Whether it was taste or whether it was accident I know not; but the amiable creature, as she stood there half in the cool twilight, half in the arrested glow of the fire as it spent itself in the vastness of its marble cave, was a figure for a painter. She was habited in some faded splendour of sea-green crape and silk, a piece of millinery which, though it must have witnessed a number of dull dinners, preserved still a festive air. Over her white shoulders she wore an ancient web of the most precious and venerable lace and about her rounded throat a single series of large pearls. I went in with her to dinner, and Mr. Searle, following with my friend, took his arm, as the latter afterwards told me, and pretended jocosely to conduct him. As dinner proceeded the feeling grew within me that a drama had begun to be played in which the three persons before me were actors—each of a really arduous part. The character allotted to my friend, however, was certainly the least easy to represent with effect, though I overflowed with the desire that he should acquit himself to his honour. I seemed to see him urge his faded faculties to take their cue and perform. The poor fellow tried to do himself credit more seriously than ever in his old best days. With Miss Searle, credulous passive and pitying, he had finally flung aside all vanity and propriety and shown the bottom of his fantastic heart. But with our host there might be no talking of nonsense nor taking of liberties; there and then, if ever, sat a consummate conservative, breathing the fumes of hereditary privilege and security. For an hour, accordingly, I saw my poor protege attempt, all in pain, to meet a new decorum. He set himself the task of appearing very American, in order that his appreciation of everything Mr. Searle represented might seem purely disinterested. What his kinsman had expected him to be I know not; but I made Mr. Searle out as annoyed, in spite of his exaggerated urbanity, at finding him so harmless. Our host was not the man to show his hand, but I think his best card had been a certain implicit confidence that so provincial a parasite would hardly have good manners.

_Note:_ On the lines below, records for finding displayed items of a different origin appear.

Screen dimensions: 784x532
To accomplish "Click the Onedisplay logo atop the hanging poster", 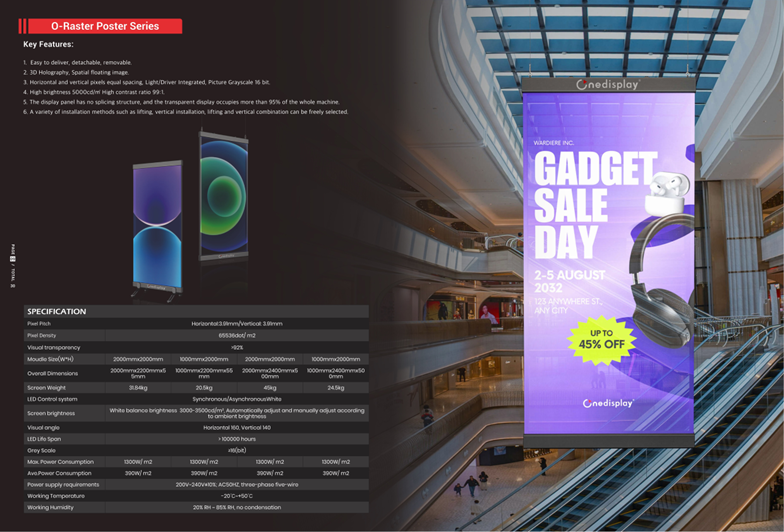I will coord(607,85).
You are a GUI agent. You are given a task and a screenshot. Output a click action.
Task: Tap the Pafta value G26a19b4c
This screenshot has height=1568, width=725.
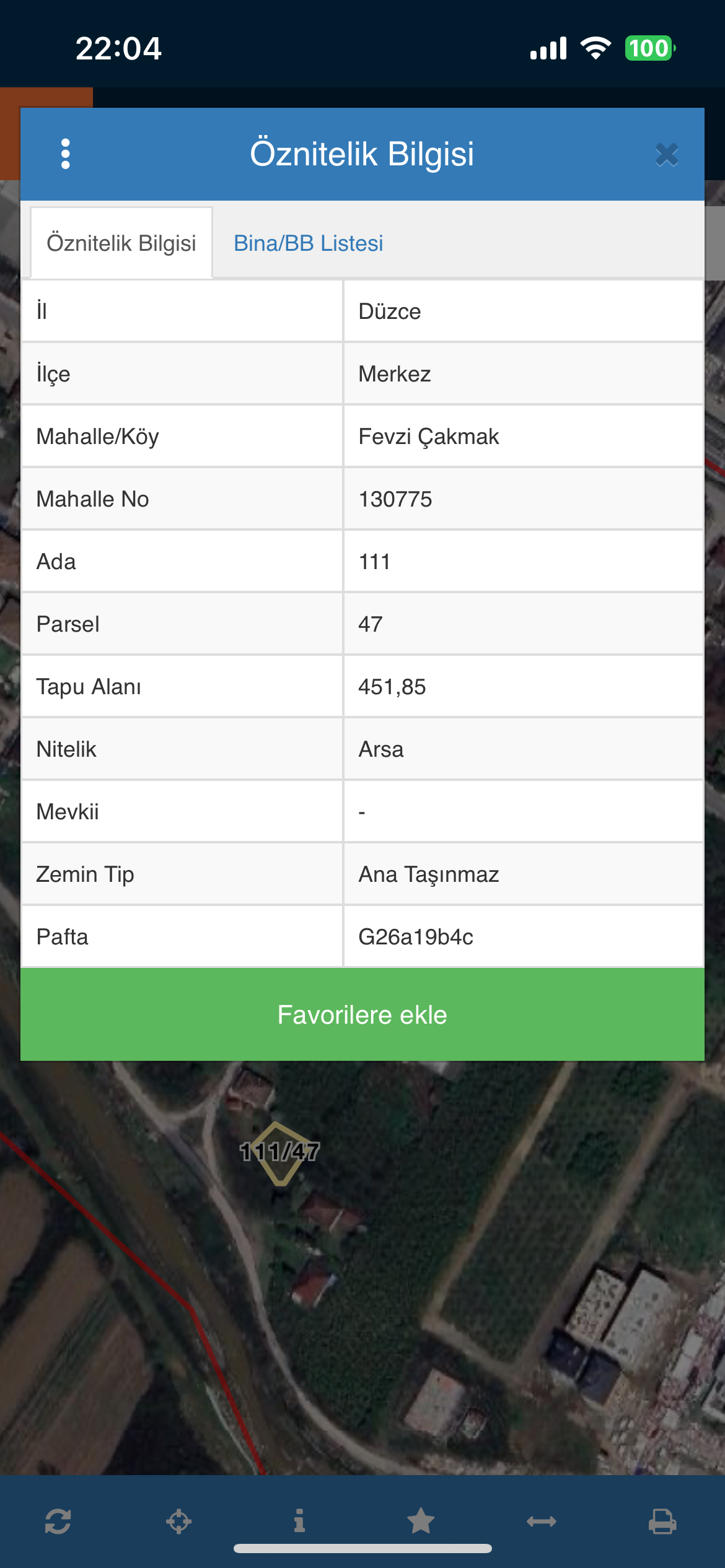[416, 937]
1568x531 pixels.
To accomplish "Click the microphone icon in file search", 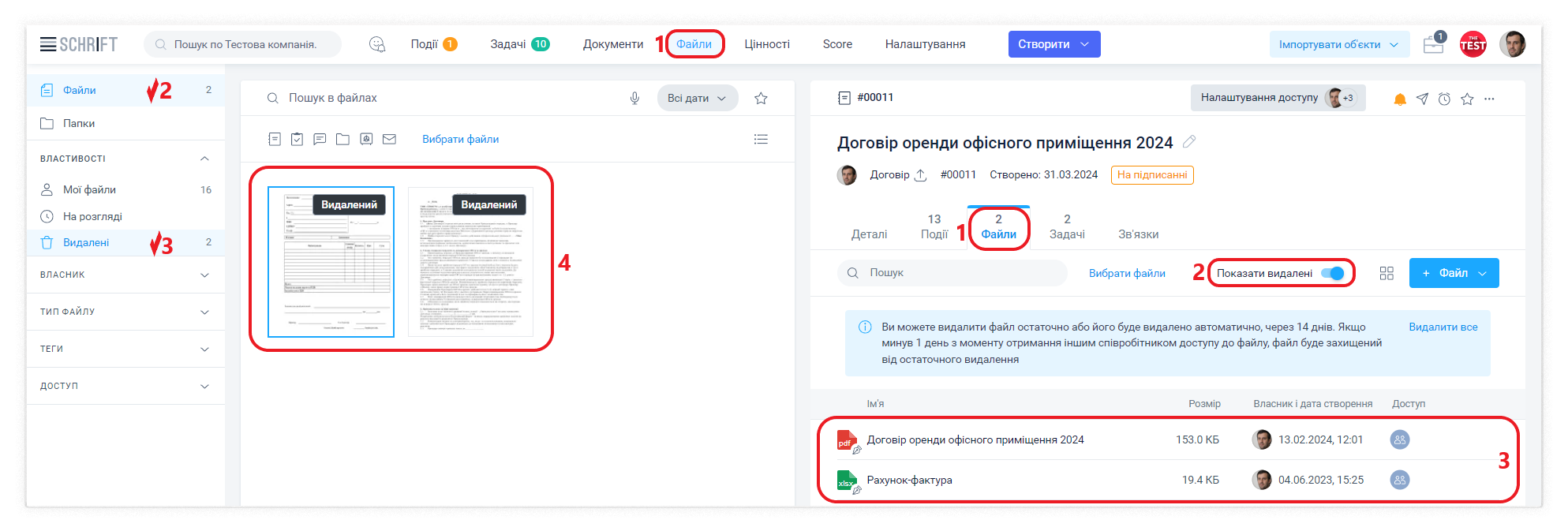I will click(634, 98).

He led the conversation to the country we had left; rather as if a leash had been attached to the collar of some lumpish and half-domesticated animal the tendency of whose movements had to be recognised. He spoke of it indeed as of some fabled planet, alien to the British orbit, lately proclaimed to have the admixture of atmospheric gases required to support animal life, but not, save under cover of a liberal afterthought, to be admitted into one’s regular conception of things. I, for my part, felt nothing but regret that the spheric smoothness of his universe should be disfigured by the extrusion even of such inconsiderable particles as ourselves.

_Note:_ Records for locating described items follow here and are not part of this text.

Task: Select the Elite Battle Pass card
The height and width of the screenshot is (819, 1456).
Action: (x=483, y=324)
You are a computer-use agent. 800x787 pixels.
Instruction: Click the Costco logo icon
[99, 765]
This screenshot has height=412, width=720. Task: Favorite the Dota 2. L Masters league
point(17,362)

“I knew in a general way of our having somehow ramified over there,” Mr. Searle mentioned; “but had scarcely followed it more than you pretend to pick up the fruit your long-armed pear tree may drop, on the other side of your wall, in your neighbour’s garden. There was a man I knew at Cambridge, a very odd fellow, a decent fellow too; he and I were rather cronies; I think he afterwards went to the Middle States. They’ll be, I suppose, about the Mississippi? At all events, there was that great-uncle of mine whom Sir Joshua painted. He went to America, but he never got there. He was lost at sea. You look enough like him to make one fancy he DID get there and that you’ve kept him alive by one of those beastly processes—I think you have ‘em over there: what do you call it, ‘putting up’ things? If you’re he you’ve not done a wise thing to show yourself here. He left a bad name behind him. There’s a ghost who comes sobbing about the house every now and then, the ghost of one to whom he did a wrong.”

“Oh mercy ON us!” cried Miss Searle in simple horror.

“Of course YOU know nothing of such things,” he rather dryly allowed. “You’re too sound a sleeper to hear the sobbing of ghosts.”

“I’m sure I should like immensely to hear the sobbing of a ghost,” said my friend, the light of his previous eagerness playing up into his eyes. “Why does it sob? I feel as if that were what we’ve come above all to learn.”